Miami Beach Historic Preservation Board won’t reconsider Lincoln Road church project

A controversial plan to turn the courtyard of a historic Miami Beach church — one of the last green spaces on Lincoln Road — into a glitzy, glass retail space will go forward after the city’s Historic Preservation Board denied a request Tuesday to revisit the matter.

The Board voted 4-3 to turn down the Miami Design Preservation League’s request to consider alternative locations to the proposed two-story complex abutting Miami Beach Community Church’s property at the corner of Lincoln Road and Drexel Avenue. The church, the Beach’s oldest at nearly a century old, was built by Miami Beach pioneer Carl Fisher for his wife, Jane. It was designed by Florida’s first registered architect, Walter DeGarmo.

Tuesday’s decision paves the way for developer Tristar Capital to construct the retail complex with a garden on the roof, much to the dismay of preservationists and some parishioners.
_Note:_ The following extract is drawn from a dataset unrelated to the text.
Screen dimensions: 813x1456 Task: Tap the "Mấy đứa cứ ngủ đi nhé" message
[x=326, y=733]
Critics have said that the building would block views of the church, take away an important green space and hurt the historic character of the property. The church was built in 1920.

Mindy Wright, a church member who attended Tuesday’s hearing, said that other alternatives could have been explored.
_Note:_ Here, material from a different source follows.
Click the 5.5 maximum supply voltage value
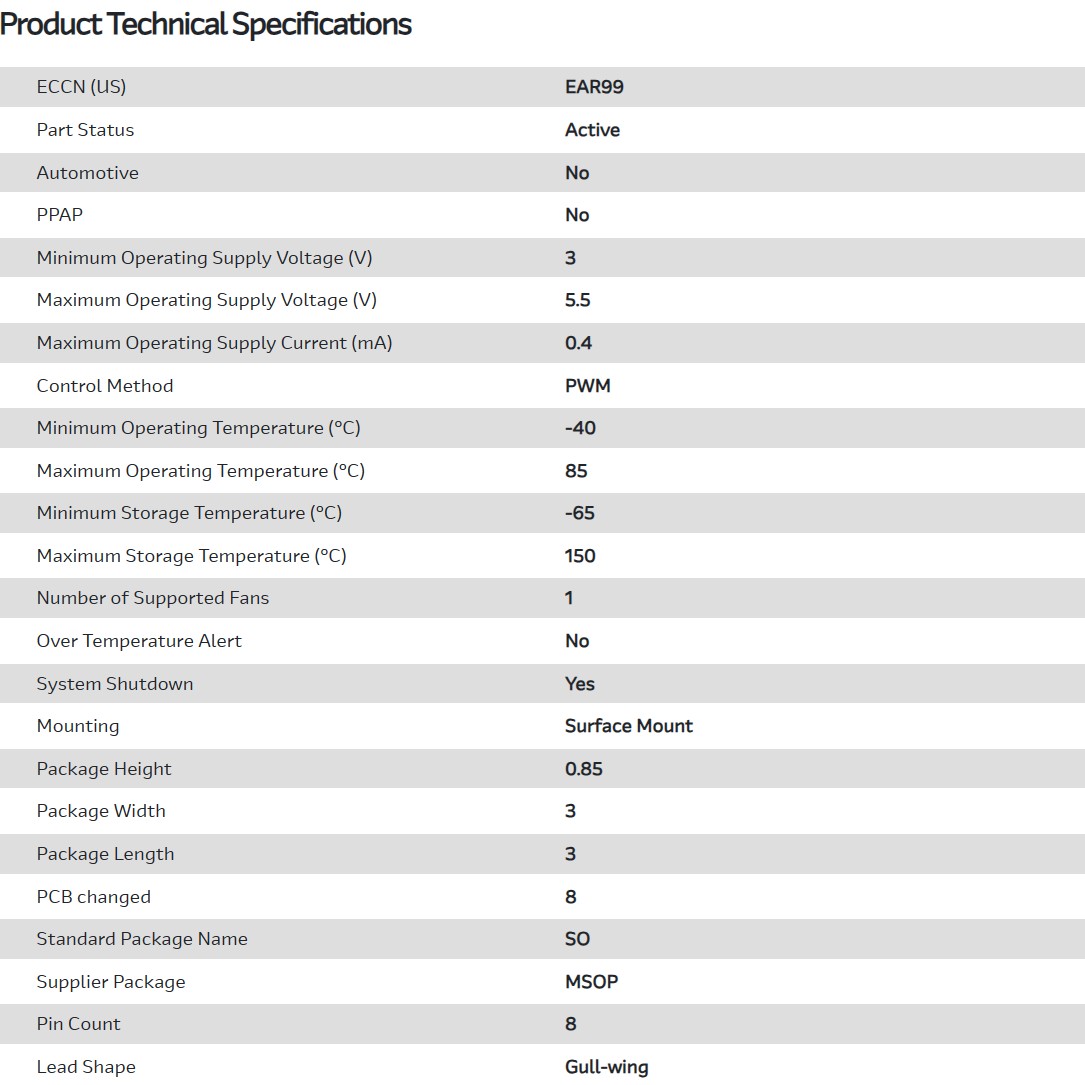1085x1085 pixels. (578, 300)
“There are other ways to do this without destroying that open space,” she said. “I feel like the board didn’t take the time to hear any other ideas.”

But church leadership has maintained that Tristar’s 50-year lease for $100 million will provide a much-needed cash infusion for a congregation that is struggling financially. The congregation has about 170 members.

After Tuesday’s decision, the church’s senior pastor, the Rev. Harold “Hunter” Thompson, said the congregation can now move on.

“This decision allows us to move forward with a project that has been responsibly designed, strongly supported by our congregation and unanimously approved by the Historic Preservation Board,” he said.

Daniel Ciraldo, a member of the Miami Design Preservation League, said that his group is considering appealing the decision, which could halt any development for a year.

“It’s no one’s best option,” he said. “But we believe that we would be successful in that appeal.”

The debate over the courtyard has raged since December, when church leadership announced the plan, saying it would shore up the church’s finances, which were running at a deficit of $30,000 a month. A long-term lease would give the church money to continue its programs, including feeding the homeless four days a week and hosting recovery sessions. Thompson also said the money would allow the congregation to grow its membership, and members would be asked to approve a long-term spending plan for the profits.

In May, the Historic Preservation Board unanimously approved the plan. In June, MDPL requested a rehearing to look at alternative sites.

The church is a member of the United Church of Christ, a mainline Protestant denomination. Each UCC congregation selects its own pastor and manages its own budget.

An online petition seeking to block the move has drawn 375 supporters — and many have written letters to board members. Jerry Fisher, one of Carl Fisher’s last living relatives, wrote a letter disapproving of the plans.

“It fills in a garden that was used for community services, reflection, and spirituality from the beginning of Miami Beach to today,” he wrote, adding that a planned rooftop garden does not make up for the loss of the courtyard.

Media reports and social media activity swirled Monday with accusations that Tristar principal David Edelstein had sought to sway members by donating $500,000 to the church a day before the congregation had voted 79-9 in December to support the 50-year lease.

Thompson told the Miami Herald that the money was part of a $3.5 million initial rent payment, $3 million of which was placed in an escrow account and not to be paid until final approval from the Historic Preservation Board. He called the accusations a distraction, and said church leadership has been forthcoming with members who’ve asked about the deal.

“People simply lost sight of our true desires,” he said.

In a statement, developer Edelstein said that the money was not a donation but a taxable rent payment that is standard real estate practice.

“The simple fact is, Tristar made a legitimate, non-refundable $500,00 rental payment,” he said. “This was included in the lease and the church paid Florida state sales tax on it.”

Members of the Historic Preservation Board did not broach the topic of the church’s finances on Tuesday except to criticize the accusations. David Wieder, a member of the city panel, said he supported a rehearing on the basis that it was not clear in May whether a church parking lot could be an alternative site for the retail complex, but he wasn’t interested in hearing about money issues in the event of a rehearing. “It’s not something we have time for,” he said. “It’s not something that should be used in testimony today.”